PROBLEM DETAILS: Transcribe the records below line by line, exactly as they read.

Dataset entries:
################
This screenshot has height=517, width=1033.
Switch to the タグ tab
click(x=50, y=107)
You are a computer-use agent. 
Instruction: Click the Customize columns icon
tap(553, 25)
################
RESPONSE TO THE EXERCISE:
This screenshot has height=517, width=1033.
Switch to the タグ tab
click(x=50, y=107)
You are a computer-use agent. 
Instruction: Click the Customize columns icon
tap(553, 25)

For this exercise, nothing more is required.